--- START PROVIDED INFORMATION ---
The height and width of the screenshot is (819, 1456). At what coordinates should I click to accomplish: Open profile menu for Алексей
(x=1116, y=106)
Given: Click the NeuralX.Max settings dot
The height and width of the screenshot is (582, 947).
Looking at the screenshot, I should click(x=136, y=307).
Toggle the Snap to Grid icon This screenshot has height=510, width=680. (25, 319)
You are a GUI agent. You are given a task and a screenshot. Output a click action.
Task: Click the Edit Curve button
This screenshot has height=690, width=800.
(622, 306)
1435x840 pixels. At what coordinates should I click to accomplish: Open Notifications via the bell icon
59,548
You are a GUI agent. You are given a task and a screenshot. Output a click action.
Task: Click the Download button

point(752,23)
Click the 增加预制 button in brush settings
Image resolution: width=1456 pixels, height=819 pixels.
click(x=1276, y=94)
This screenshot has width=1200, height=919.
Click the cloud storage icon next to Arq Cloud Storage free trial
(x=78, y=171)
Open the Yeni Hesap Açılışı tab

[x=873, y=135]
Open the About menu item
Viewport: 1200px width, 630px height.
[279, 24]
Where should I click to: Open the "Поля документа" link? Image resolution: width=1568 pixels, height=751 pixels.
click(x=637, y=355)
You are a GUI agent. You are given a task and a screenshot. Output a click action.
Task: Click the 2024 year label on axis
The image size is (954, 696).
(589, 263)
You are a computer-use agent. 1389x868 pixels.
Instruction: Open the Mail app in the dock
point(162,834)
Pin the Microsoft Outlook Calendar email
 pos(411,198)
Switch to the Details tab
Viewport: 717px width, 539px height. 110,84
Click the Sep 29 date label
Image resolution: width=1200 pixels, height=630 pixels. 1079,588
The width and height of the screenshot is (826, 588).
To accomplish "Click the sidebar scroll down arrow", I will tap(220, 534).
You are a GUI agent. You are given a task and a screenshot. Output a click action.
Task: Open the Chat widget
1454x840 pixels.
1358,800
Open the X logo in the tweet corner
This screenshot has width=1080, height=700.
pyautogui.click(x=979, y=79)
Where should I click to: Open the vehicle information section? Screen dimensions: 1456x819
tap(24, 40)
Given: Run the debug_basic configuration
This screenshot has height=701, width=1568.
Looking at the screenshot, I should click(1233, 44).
--- END PROVIDED INFORMATION ---
> AIM: Format the entries above as a numbered list, omitting any blank lines.

> ANSWER FOR THIS EXERCISE:
1. The height and width of the screenshot is (819, 1456). At what coordinates should I click to accomplish: Open profile menu for Алексей
2. (x=1116, y=106)
3. Given: Click the NeuralX.Max settings dot
4. The height and width of the screenshot is (582, 947).
5. Looking at the screenshot, I should click(x=136, y=307).
6. Toggle the Snap to Grid icon This screenshot has height=510, width=680. (25, 319)
7. You are a GUI agent. You are given a task and a screenshot. Output a click action.
8. Task: Click the Edit Curve button
9. This screenshot has height=690, width=800.
10. (622, 306)
11. 1435x840 pixels. At what coordinates should I click to accomplish: Open Notifications via the bell icon
12. 59,548
13. You are a GUI agent. You are given a task and a screenshot. Output a click action.
14. Task: Click the Download button
15. point(752,23)
16. Click the 增加预制 button in brush settings
17. Image resolution: width=1456 pixels, height=819 pixels.
18. click(x=1276, y=94)
19. This screenshot has width=1200, height=919.
20. Click the cloud storage icon next to Arq Cloud Storage free trial
21. (x=78, y=171)
22. Open the Yeni Hesap Açılışı tab
23. [x=873, y=135]
24. Open the About menu item
25. Viewport: 1200px width, 630px height.
26. [279, 24]
27. Where should I click to: Open the "Поля документа" link? Image resolution: width=1568 pixels, height=751 pixels.
28. click(x=637, y=355)
29. You are a GUI agent. You are given a task and a screenshot. Output a click action.
30. Task: Click the 2024 year label on axis
31. The image size is (954, 696).
32. (589, 263)
33. You are a computer-use agent. 1389x868 pixels.
34. Instruction: Open the Mail app in the dock
35. point(162,834)
36. Pin the Microsoft Outlook Calendar email
37.  pos(411,198)
38. Switch to the Details tab
39. Viewport: 717px width, 539px height. 110,84
40. Click the Sep 29 date label
41. Image resolution: width=1200 pixels, height=630 pixels. 1079,588
42. The width and height of the screenshot is (826, 588).
43. To accomplish "Click the sidebar scroll down arrow", I will tap(220, 534).
44. You are a GUI agent. You are given a task and a screenshot. Output a click action.
45. Task: Open the Chat widget
46. 1454x840 pixels.
47. 1358,800
48. Open the X logo in the tweet corner
49. This screenshot has width=1080, height=700.
50. pyautogui.click(x=979, y=79)
51. Where should I click to: Open the vehicle information section? Screen dimensions: 1456x819
52. tap(24, 40)
53. Given: Run the debug_basic configuration
54. This screenshot has height=701, width=1568.
55. Looking at the screenshot, I should click(1233, 44).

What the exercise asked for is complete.